Amherstburg's PTooling unveils advanced manufacturing laser technology
A small, family-owned machine shop in Amherstburg is welcoming the universe to its doorstep by attracting major aerospace manufacturers and spaceflight companies with an industrial version of 3D printing, called laser additive manufacturing.
The Lasertec 65 3D “opened up the world to us,” said Marvin Fiebig, owner, president and CEO of PTooling.
“We were just unknown … just a little machine shop, “ Fiebig said. “We were just a family-run business with 20 employees and now all of a sudden we have (aerospace company) Airbus phoning us, we have Pratt and Whitney phoning us.”
They’ve also been contacted by Boeing, spaceflight companies Virgin Galactic and Blue Origin and aerospace manufacturer Space X.
“These are companies that we would not even be able to knock on their door (previously) but now we’re dealing with the actual design engineers, the procurement experts that are dealing with multimillion dollar acquisitions and that’s what this machine brings to the table,” he said.
The company unveiled its hybrid CNC machine Wednesday during a manufacturing forum and open house at its Saint Arnaud Street location.
Fiebig said PTooling is the only company in North America to produce parts for other companies using the new laser technology that can both add and subtract materials during the manufacturing process. Normally, laser manufacturing can only remove material.
The $2-million, German-made machine built by DMG Mori, which combines metallurgy and machine shop science, arrived last October.
Rakesh Naidu, interim CEO of the WindsorEssex Economic Development Corp., said additive manufacturing is finding its use and application in many different products and as production costs drop and rates of manufacturing get faster that will continue to expand.
“The next five, seven years we’re going to see a lot of change happen and we want to be at the forefront of the change,” Naidu said. “We want this region to benefit from this technology and we really think that we have the strength here to not just be able to manufacture product of the additive manufacturing machines but also to make machines here.”
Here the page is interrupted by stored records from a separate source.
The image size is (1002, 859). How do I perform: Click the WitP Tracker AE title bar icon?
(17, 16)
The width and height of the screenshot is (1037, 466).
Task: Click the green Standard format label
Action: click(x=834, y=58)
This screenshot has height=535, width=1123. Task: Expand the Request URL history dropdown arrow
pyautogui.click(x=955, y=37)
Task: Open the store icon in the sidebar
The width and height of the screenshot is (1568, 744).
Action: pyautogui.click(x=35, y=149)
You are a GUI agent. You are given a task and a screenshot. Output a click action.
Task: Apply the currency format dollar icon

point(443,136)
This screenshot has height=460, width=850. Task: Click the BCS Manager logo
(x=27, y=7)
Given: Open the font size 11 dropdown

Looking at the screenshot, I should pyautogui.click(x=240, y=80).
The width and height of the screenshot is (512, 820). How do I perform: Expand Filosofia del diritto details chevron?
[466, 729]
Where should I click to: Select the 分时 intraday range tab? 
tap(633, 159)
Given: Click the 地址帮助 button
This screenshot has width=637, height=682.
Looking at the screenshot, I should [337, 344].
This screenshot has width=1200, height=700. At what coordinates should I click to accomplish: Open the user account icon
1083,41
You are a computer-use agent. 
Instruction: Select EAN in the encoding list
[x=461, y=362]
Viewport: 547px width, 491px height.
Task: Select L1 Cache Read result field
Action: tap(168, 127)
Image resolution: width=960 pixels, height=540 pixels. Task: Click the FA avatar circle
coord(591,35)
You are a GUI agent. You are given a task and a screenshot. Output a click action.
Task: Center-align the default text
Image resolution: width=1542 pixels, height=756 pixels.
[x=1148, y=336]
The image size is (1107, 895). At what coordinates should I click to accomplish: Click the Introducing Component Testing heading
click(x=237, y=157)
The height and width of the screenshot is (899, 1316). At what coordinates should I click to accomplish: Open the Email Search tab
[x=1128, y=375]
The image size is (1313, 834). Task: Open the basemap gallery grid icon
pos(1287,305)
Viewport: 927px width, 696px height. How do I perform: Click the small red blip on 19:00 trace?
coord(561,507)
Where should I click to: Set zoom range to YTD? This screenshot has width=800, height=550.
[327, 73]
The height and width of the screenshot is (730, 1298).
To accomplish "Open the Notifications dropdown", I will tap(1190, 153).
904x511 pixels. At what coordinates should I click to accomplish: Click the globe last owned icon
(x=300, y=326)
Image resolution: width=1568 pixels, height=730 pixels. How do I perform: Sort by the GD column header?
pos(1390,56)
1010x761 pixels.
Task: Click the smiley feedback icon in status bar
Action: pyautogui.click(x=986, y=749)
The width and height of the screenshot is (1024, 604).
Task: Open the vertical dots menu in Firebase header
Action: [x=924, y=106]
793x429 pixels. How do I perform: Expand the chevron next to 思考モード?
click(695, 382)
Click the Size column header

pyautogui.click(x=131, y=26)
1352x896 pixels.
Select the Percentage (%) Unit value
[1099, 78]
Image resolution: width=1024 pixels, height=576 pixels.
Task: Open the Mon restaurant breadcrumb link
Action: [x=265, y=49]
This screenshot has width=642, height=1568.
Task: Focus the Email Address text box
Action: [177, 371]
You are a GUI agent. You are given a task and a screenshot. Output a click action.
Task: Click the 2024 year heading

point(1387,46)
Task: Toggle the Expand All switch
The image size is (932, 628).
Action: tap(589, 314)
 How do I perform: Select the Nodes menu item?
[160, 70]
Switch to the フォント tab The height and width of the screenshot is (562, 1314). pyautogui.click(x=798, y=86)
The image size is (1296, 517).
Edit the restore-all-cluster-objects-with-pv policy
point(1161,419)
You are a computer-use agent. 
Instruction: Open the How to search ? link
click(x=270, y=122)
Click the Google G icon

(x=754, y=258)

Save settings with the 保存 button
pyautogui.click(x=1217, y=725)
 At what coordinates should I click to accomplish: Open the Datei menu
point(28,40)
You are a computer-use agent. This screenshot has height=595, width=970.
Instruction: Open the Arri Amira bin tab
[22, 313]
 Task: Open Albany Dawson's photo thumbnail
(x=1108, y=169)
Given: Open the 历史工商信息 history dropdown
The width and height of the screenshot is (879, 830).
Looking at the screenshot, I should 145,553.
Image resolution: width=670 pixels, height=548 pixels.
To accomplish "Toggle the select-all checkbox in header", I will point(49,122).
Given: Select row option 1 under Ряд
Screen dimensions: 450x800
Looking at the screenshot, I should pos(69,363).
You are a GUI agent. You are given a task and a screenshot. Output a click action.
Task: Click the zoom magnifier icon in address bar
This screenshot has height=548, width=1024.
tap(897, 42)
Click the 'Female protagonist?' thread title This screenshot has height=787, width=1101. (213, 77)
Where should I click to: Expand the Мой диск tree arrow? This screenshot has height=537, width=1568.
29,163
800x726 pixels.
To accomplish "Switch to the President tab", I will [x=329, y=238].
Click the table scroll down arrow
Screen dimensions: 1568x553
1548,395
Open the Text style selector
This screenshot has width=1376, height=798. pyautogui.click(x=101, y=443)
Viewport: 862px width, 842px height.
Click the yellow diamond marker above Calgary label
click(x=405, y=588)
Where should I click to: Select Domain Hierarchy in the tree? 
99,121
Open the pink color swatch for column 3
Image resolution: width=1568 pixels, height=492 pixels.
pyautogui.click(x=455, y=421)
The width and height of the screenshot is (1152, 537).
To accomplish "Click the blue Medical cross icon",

PTooling has specialized in custom machine work for the oilfield industry since 2003 but with the downturn in that industry Fiebig said he had to find a way to diversify his business.
“It’s important to look within manufacturing to diversify,” Naidu said. “That’s where we’ve looked at light weighting and additive manufacturing as an important way to diversify … conventional manufacturing as we know it.”
Lee McGrath, WEEDC’s director of business retention and expansion, called Fiebig a leader and innovator.
McGrath praised him for “changing the way we manufacture in Windsor and Essex” and for investing in technology that will “keep them moving.”
The open house continues Thursday, with doors opening to the public at 9 a.m.